(Material shown begins)

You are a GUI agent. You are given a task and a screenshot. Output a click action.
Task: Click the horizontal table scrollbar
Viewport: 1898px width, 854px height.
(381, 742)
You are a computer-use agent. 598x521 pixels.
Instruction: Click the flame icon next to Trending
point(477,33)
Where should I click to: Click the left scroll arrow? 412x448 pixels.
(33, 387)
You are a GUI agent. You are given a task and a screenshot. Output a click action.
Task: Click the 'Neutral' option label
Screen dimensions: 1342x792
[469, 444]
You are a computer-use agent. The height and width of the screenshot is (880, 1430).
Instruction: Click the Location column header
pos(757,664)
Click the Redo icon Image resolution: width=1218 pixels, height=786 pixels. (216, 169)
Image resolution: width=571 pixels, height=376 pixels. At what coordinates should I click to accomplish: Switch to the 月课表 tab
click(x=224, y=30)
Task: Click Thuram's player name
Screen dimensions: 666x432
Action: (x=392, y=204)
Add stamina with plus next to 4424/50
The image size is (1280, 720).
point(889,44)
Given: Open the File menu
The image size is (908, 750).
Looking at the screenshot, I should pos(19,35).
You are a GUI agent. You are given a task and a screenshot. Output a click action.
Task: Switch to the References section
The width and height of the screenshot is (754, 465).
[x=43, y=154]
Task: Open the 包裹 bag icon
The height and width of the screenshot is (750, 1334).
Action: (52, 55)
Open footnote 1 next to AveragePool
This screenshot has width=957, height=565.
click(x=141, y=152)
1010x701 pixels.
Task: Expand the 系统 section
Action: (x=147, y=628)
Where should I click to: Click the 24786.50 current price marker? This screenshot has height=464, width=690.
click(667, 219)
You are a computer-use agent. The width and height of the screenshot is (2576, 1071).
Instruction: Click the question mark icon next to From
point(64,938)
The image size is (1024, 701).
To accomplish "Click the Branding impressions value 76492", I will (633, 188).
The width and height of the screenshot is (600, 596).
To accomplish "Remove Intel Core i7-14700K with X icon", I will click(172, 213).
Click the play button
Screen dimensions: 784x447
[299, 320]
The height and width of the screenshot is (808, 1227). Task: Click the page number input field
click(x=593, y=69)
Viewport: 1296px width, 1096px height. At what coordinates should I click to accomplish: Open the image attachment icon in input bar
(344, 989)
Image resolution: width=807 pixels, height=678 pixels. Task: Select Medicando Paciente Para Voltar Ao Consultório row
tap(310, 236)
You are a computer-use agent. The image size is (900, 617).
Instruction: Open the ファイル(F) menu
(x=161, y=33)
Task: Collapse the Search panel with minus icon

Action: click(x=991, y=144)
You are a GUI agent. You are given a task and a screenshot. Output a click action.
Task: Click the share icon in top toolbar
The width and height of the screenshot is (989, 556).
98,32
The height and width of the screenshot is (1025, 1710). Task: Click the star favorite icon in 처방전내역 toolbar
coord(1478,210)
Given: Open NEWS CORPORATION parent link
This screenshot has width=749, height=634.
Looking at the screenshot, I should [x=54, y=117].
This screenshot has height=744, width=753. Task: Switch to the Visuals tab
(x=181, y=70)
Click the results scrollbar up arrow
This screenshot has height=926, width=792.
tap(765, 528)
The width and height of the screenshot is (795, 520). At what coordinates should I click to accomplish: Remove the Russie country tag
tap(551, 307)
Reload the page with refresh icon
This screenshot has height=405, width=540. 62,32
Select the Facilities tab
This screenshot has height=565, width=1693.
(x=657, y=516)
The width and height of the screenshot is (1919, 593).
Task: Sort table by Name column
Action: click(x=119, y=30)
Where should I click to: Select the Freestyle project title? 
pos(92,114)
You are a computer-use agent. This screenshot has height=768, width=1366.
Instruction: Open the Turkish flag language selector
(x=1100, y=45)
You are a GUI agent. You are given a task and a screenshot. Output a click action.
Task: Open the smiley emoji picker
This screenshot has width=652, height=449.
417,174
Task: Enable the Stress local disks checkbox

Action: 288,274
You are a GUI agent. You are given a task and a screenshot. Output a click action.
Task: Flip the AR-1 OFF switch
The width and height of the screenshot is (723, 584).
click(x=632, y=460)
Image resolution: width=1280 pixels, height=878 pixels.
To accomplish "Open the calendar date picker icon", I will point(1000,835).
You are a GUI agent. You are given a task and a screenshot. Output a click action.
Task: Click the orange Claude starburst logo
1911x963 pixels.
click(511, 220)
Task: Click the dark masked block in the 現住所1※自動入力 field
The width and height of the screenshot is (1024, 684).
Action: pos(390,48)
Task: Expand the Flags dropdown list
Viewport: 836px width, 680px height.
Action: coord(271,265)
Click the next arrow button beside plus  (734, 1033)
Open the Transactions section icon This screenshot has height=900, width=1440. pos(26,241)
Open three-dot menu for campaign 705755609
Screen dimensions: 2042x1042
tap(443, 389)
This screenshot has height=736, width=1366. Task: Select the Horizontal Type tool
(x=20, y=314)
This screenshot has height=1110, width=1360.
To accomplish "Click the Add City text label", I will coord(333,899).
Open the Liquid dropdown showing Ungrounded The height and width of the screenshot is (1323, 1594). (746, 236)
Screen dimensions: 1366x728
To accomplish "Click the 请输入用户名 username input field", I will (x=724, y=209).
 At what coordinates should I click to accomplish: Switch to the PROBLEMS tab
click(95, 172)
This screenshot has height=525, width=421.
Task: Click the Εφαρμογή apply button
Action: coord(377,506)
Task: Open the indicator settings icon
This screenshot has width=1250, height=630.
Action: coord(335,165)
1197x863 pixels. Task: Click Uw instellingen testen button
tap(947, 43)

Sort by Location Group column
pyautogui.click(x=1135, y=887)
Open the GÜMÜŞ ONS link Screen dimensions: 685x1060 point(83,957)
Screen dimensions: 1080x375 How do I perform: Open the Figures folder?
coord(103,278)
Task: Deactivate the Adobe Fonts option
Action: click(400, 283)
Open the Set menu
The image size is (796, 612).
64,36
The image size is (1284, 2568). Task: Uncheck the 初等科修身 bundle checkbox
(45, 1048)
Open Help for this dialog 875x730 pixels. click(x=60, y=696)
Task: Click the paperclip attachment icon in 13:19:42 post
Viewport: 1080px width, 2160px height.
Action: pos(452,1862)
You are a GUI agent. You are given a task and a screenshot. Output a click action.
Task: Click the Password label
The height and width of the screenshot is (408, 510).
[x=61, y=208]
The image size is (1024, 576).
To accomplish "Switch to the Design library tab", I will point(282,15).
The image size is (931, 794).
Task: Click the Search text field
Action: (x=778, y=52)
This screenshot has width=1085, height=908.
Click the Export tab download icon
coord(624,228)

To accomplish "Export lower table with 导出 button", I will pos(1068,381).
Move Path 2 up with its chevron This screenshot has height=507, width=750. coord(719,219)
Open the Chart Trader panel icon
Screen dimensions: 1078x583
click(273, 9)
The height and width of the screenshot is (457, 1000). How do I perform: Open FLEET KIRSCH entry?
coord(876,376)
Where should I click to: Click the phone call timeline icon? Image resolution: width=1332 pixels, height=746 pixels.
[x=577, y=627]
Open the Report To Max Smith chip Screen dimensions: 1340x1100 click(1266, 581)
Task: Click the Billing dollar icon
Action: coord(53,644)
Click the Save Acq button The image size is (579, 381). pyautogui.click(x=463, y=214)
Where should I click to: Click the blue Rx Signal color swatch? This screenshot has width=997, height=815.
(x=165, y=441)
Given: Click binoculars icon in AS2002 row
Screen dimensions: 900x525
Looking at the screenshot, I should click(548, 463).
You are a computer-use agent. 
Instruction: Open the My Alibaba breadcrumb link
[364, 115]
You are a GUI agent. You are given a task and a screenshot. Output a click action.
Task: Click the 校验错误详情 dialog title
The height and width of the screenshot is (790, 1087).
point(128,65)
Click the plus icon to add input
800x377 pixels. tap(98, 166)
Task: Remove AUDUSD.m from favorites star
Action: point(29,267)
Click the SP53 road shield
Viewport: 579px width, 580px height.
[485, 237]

(Material shown ends)

## Exercise requirements:
Look through the entries above and report the number of lines that contain "dialog". Write only the number.

## Problem solution:
2